Banking organizations need to have a cultural shift that requires a buy-in from the board and senior management. Executives will need experience in transformational change and boards must have non-executive directors who understand agile cultures.
According to Stuart Hall from Tyzack Partners, “Building a focused and flexible workforce will enable banks to seize the opportunities that will come from developing an organization that is not only customer-centric and digitally capable, but also flexible enough to regularly re-tune its brand both internally and externally.
The largest organizations appear to be ‘winning the talent wars’, with less than 10% mentioning talent as a top 3 priority in 2017. Alternatively, 36% of community banks and 23% of credit unions believed this to be a top priority.
8. Improve Business Processes
As mentioned earlier, installing digital banking technology to improve front and back office operations will not lead to optimal results unless the routine underlying processes that are being automated are first closely examined and streamlined. Although many organizations have been successful in automating applications, fewer have achieved high levels of automation in middle- and back-office processes.

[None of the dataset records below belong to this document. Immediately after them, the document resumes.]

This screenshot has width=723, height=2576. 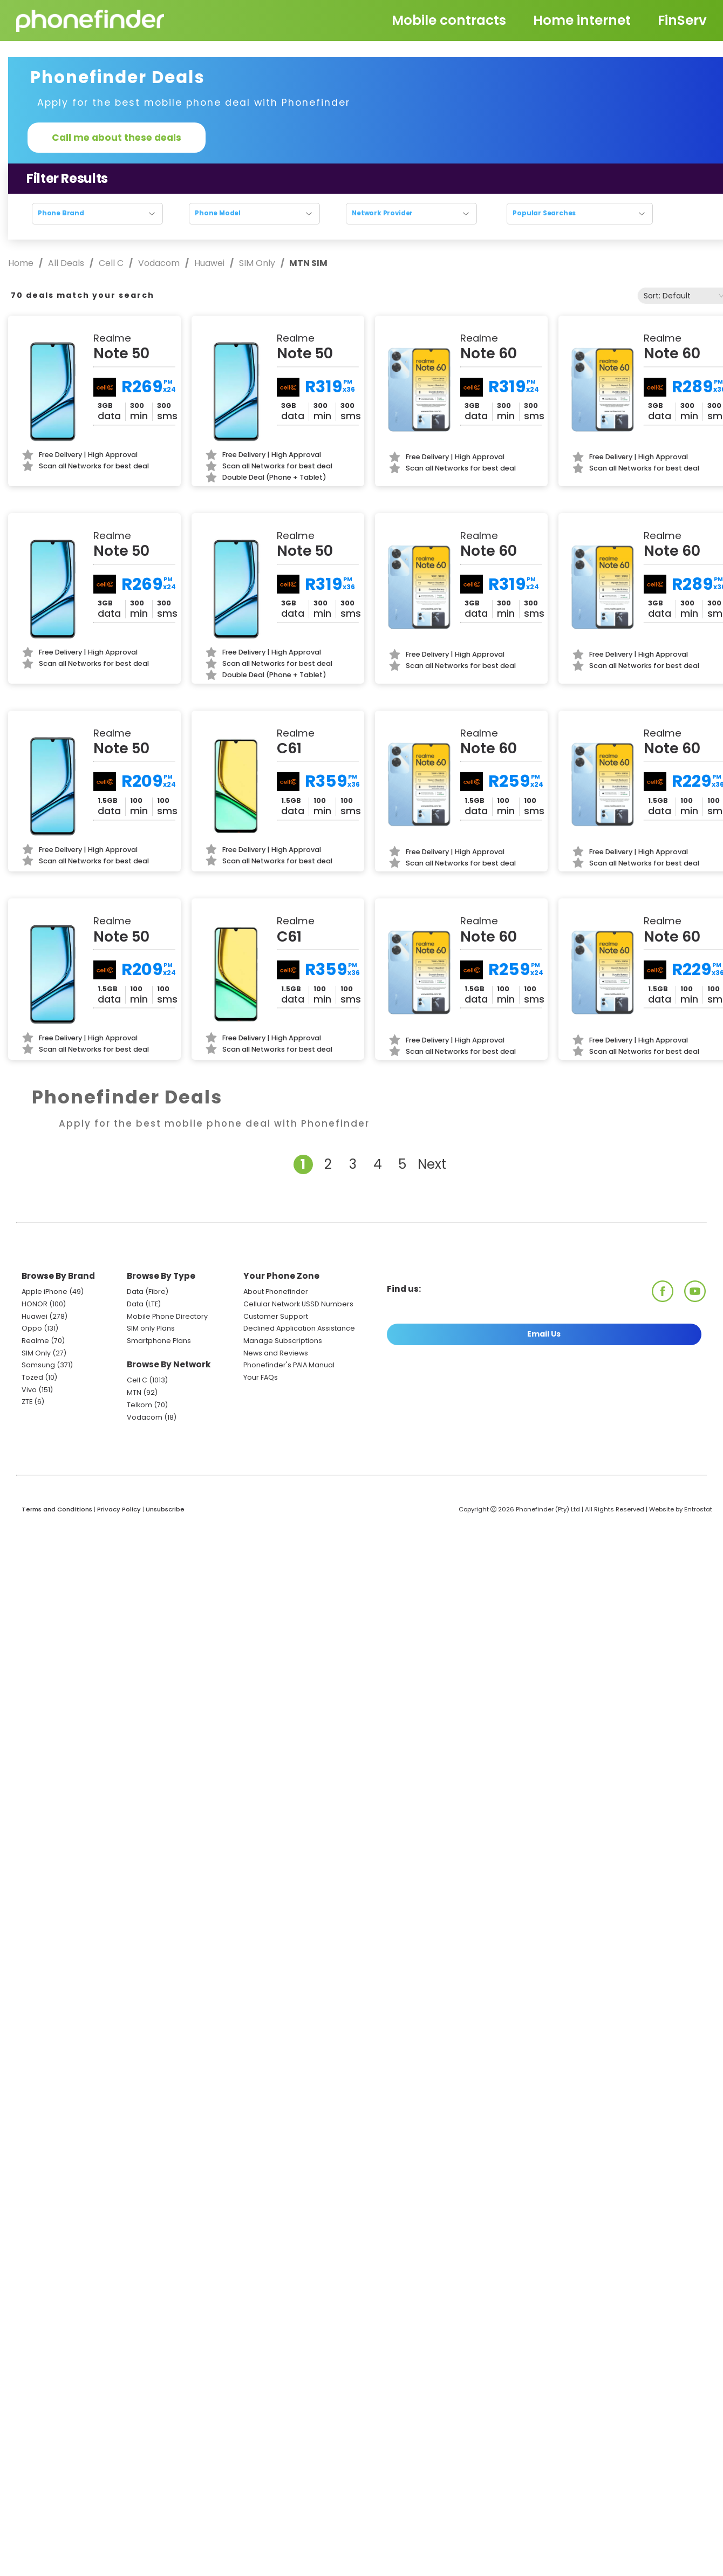 What do you see at coordinates (257, 263) in the screenshot?
I see `SIM Only` at bounding box center [257, 263]. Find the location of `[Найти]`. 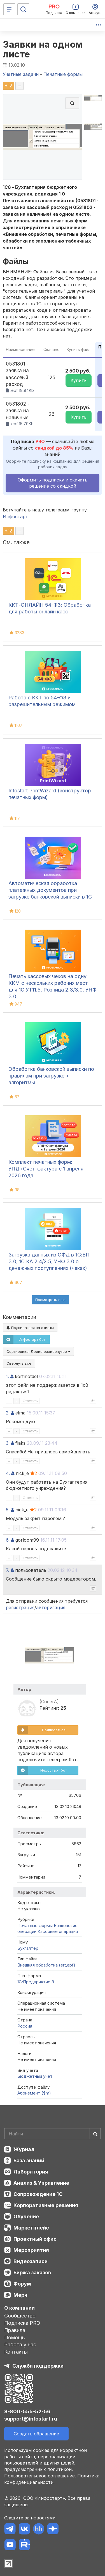

[Найти] is located at coordinates (95, 2133).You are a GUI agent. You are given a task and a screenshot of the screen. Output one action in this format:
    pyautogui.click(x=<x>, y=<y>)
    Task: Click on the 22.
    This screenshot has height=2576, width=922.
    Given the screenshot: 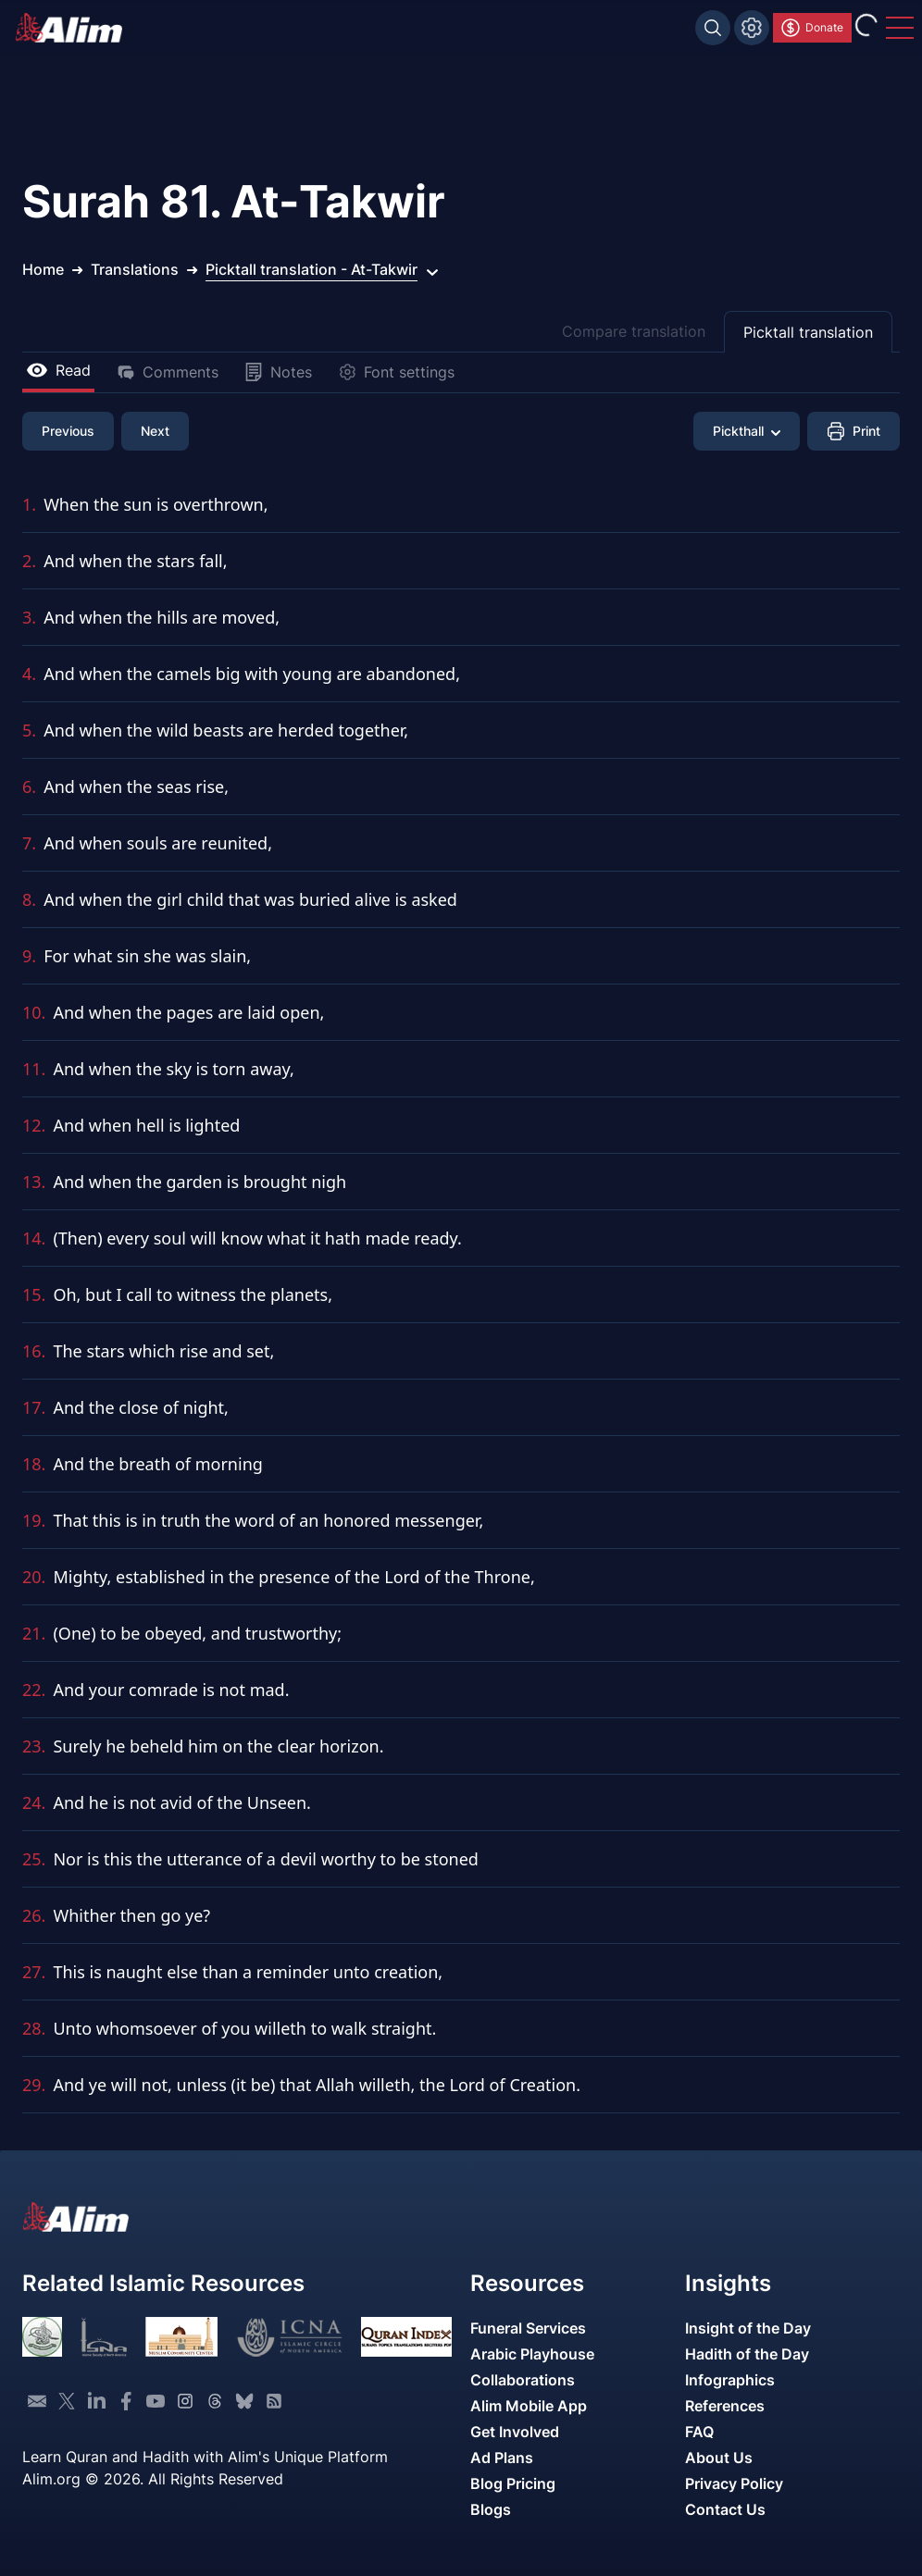 What is the action you would take?
    pyautogui.click(x=33, y=1689)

Many organizations have embraced lean process redesign. More needs to be done to achieve completely paperless processes, improved workflow tools, and automated task management. Going beyond just converting paper to digital, organizations need to rethink all steps to maximize and optimize process improvement.
All organization types and sizes ranked “Improving Business Process” roughly the same.
9. Enhance Security and Authentication
For financial institutions, the key component of improving the digital customer experience is to improve the simplicity of banking. One of the challenges around simplification has been the password authentication process needed to access mobile banking. Combining the need to improve the security of accessing accounts, with a desire for greater ease of use, is a difficult balancing act.
According to Deloitte, “Organizations can begin their journey by starting to invest in non-password-based authentication solutions now as part of their digital transformation efforts, such as the rapid adoption of software-as-a-service platforms and omnichannel customer engagement initiatives. These new solution areas can serve as the foundation for broader enterprise authentication initiatives, which may take time.”
It is safe to say that the banking industry is only one data breach away from making this a much higher priority.
Large regional banks, community banks and credit unions ranked security and authentication as a top 3 priority roughly 18% of the time, while large national banks indicated this as a top 3 priority 10% less often (8%).
10. Partner With Fintech Providers
While a lot has been written, and will continue to be written, about the opportunity of fintech partnerships, indicating how the benefits of banking can help start-ups and visa-versa. the reality was best brought forward one year ago when Ron Shevlin stated that it is not partnerships that are needed, but platforms, where banking organizations provide a range of traditional and non-traditional services to their customers. In his article on the subject, he compared the opportunity for banking with what Amazon currently does. As he notes … he knows Amazon, and the banking industry is no Amazon.
The key will still be how to innovate and move the digital banking needle to respond to the needs of the consumer. This may be done through investment, partnership or simply becoming the center of a consumer’s financial relationship, brokering solutions for the benefit of the consumer.